TASK DESCRIPTION
What you return must be an exact copy of the lines in the listing below between the line holding "This screenshot has width=1568, height=743." and the line holding "This screenshot has height=710, width=824.", inclusive, and nothing more.

SUPPLIED MATERIAL
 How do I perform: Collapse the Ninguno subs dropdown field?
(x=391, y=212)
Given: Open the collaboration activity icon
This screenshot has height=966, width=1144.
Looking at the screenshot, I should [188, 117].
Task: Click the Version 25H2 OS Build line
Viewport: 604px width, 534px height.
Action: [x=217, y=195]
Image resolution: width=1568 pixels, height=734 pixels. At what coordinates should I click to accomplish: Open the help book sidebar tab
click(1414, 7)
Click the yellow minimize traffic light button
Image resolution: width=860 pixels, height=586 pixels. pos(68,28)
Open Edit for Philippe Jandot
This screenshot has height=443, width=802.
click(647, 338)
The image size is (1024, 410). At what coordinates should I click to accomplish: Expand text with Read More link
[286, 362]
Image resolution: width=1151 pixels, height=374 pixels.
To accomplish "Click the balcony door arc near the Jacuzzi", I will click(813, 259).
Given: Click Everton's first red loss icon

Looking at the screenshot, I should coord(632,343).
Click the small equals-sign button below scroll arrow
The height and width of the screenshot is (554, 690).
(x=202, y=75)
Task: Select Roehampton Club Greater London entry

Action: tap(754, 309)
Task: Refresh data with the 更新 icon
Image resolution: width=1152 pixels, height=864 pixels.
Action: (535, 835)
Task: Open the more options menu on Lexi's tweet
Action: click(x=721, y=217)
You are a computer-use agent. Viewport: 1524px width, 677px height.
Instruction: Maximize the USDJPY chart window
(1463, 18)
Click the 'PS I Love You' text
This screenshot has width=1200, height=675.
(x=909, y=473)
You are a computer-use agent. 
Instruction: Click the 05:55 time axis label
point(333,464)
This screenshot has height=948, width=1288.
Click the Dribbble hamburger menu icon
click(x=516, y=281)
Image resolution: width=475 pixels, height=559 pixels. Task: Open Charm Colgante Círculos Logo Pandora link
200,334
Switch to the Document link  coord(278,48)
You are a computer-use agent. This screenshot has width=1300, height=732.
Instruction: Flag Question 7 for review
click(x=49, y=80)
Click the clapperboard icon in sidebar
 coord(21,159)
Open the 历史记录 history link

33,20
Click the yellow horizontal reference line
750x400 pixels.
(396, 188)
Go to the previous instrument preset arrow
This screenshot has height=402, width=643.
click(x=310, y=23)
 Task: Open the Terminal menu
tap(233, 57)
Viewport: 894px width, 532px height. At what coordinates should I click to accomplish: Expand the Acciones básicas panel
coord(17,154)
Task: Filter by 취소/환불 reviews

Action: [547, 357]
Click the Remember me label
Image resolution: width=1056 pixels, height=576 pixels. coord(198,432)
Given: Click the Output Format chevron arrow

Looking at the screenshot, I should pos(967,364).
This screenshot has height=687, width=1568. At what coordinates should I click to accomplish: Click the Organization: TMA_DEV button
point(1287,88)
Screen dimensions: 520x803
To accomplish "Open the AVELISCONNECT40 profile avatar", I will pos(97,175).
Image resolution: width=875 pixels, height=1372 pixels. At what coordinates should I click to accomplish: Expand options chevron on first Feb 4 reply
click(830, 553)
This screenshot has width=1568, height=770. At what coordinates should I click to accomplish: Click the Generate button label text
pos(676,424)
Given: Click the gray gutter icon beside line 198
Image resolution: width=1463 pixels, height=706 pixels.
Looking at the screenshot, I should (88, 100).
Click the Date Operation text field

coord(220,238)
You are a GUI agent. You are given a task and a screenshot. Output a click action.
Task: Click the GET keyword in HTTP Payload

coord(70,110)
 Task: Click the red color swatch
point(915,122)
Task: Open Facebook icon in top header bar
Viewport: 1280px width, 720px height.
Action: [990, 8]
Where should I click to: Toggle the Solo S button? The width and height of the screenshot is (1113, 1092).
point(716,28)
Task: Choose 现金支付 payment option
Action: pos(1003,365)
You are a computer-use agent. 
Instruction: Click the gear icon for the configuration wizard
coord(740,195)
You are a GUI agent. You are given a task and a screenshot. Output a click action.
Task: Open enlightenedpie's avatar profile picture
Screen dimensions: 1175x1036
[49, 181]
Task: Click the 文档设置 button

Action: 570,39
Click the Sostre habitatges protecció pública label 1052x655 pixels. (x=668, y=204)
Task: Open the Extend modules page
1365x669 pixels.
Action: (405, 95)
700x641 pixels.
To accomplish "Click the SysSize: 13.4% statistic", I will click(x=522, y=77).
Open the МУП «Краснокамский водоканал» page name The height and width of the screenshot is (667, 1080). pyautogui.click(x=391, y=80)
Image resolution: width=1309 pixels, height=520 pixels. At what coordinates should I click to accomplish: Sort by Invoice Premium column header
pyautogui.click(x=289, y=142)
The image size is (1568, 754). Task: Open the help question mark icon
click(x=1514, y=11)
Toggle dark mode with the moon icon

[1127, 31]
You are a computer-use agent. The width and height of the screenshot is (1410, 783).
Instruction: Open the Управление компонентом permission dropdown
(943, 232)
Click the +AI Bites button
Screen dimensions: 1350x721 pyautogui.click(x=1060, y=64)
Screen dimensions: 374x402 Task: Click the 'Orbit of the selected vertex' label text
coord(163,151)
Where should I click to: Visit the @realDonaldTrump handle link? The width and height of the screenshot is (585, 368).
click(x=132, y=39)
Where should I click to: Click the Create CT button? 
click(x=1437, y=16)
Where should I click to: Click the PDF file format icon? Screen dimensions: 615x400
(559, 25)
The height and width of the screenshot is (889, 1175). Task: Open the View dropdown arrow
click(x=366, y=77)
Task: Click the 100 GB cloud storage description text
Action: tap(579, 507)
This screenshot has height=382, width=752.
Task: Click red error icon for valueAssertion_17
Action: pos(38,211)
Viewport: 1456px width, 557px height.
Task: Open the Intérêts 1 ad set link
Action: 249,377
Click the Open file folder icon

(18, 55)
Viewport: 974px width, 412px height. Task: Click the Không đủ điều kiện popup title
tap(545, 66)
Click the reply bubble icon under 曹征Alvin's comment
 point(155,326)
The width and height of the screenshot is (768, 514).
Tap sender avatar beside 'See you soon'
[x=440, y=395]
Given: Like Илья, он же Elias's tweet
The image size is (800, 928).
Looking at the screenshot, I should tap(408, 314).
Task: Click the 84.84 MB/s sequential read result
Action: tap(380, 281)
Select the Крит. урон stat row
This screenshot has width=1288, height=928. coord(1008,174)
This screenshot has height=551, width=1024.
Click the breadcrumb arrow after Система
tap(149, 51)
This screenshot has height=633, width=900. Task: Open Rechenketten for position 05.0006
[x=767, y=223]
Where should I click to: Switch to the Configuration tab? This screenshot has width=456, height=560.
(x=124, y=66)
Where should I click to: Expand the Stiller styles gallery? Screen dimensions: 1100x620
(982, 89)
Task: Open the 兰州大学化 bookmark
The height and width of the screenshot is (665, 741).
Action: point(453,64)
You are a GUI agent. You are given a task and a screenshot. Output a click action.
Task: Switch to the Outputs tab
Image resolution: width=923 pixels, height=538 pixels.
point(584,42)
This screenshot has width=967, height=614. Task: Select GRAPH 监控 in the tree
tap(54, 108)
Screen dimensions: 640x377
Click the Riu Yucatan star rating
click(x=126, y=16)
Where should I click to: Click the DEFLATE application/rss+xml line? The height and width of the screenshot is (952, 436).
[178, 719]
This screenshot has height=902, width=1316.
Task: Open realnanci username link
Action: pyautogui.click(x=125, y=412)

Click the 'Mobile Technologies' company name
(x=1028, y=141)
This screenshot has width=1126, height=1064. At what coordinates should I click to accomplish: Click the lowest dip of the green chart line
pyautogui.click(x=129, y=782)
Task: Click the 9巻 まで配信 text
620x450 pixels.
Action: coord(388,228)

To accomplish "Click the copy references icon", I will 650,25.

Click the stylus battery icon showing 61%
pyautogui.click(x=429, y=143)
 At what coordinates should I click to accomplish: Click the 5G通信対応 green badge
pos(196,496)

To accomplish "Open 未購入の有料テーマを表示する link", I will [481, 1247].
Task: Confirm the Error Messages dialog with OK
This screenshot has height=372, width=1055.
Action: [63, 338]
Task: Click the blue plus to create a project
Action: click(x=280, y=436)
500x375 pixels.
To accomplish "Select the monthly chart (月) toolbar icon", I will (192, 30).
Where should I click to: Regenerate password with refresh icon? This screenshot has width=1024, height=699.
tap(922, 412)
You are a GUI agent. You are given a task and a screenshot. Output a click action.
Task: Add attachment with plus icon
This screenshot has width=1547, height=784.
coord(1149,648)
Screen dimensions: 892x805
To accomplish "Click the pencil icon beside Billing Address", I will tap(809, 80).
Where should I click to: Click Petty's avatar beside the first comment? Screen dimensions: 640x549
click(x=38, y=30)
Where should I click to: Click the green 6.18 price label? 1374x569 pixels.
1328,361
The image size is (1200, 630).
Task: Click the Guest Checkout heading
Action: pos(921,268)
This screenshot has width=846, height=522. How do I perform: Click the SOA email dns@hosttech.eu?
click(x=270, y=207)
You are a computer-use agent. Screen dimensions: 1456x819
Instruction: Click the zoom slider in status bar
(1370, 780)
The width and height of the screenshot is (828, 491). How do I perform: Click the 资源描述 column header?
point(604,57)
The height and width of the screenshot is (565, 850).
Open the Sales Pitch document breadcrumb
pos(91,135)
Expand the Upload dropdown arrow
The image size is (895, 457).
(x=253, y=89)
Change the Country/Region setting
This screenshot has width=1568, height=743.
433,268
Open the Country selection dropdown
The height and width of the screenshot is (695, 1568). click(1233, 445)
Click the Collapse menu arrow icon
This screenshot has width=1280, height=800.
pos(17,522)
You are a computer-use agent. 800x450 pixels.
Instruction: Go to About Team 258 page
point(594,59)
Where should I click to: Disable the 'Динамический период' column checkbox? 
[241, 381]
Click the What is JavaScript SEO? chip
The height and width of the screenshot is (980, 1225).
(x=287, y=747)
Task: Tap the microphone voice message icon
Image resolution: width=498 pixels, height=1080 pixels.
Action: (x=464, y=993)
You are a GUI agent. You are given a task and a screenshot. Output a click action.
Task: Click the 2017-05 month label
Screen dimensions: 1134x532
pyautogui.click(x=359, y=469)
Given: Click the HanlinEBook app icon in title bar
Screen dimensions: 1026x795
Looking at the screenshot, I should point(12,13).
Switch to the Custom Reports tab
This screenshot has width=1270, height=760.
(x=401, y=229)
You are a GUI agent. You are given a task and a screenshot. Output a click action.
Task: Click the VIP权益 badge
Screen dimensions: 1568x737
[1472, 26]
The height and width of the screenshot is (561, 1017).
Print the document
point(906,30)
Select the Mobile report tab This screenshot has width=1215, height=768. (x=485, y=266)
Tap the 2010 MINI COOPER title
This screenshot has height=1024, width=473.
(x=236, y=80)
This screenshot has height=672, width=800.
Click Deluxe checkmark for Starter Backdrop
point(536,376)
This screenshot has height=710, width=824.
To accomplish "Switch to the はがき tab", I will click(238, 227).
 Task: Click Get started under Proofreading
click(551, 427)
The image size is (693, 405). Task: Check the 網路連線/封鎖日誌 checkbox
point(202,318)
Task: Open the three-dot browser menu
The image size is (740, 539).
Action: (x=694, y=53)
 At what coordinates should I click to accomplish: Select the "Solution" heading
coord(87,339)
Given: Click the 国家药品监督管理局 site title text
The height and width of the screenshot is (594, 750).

EXERCISE RESPONSE
This screenshot has width=1568, height=743.
433,268
Open the Country selection dropdown
The height and width of the screenshot is (695, 1568). click(1233, 445)
Click the Collapse menu arrow icon
This screenshot has width=1280, height=800.
pos(17,522)
You are a computer-use agent. 800x450 pixels.
Instruction: Go to About Team 258 page
point(594,59)
Where should I click to: Disable the 'Динамический период' column checkbox? 
[241, 381]
Click the What is JavaScript SEO? chip
The height and width of the screenshot is (980, 1225).
(x=287, y=747)
Task: Tap the microphone voice message icon
Image resolution: width=498 pixels, height=1080 pixels.
Action: (x=464, y=993)
You are a GUI agent. You are given a task and a screenshot. Output a click action.
Task: Click the 2017-05 month label
Screen dimensions: 1134x532
pyautogui.click(x=359, y=469)
Given: Click the HanlinEBook app icon in title bar
Screen dimensions: 1026x795
Looking at the screenshot, I should point(12,13).
Switch to the Custom Reports tab
This screenshot has width=1270, height=760.
(x=401, y=229)
You are a GUI agent. You are given a task and a screenshot. Output a click action.
Task: Click the VIP权益 badge
Screen dimensions: 1568x737
[1472, 26]
The height and width of the screenshot is (561, 1017).
Print the document
point(906,30)
Select the Mobile report tab This screenshot has width=1215, height=768. (x=485, y=266)
Tap the 2010 MINI COOPER title
This screenshot has height=1024, width=473.
(x=236, y=80)
This screenshot has height=672, width=800.
Click Deluxe checkmark for Starter Backdrop
point(536,376)
This screenshot has height=710, width=824.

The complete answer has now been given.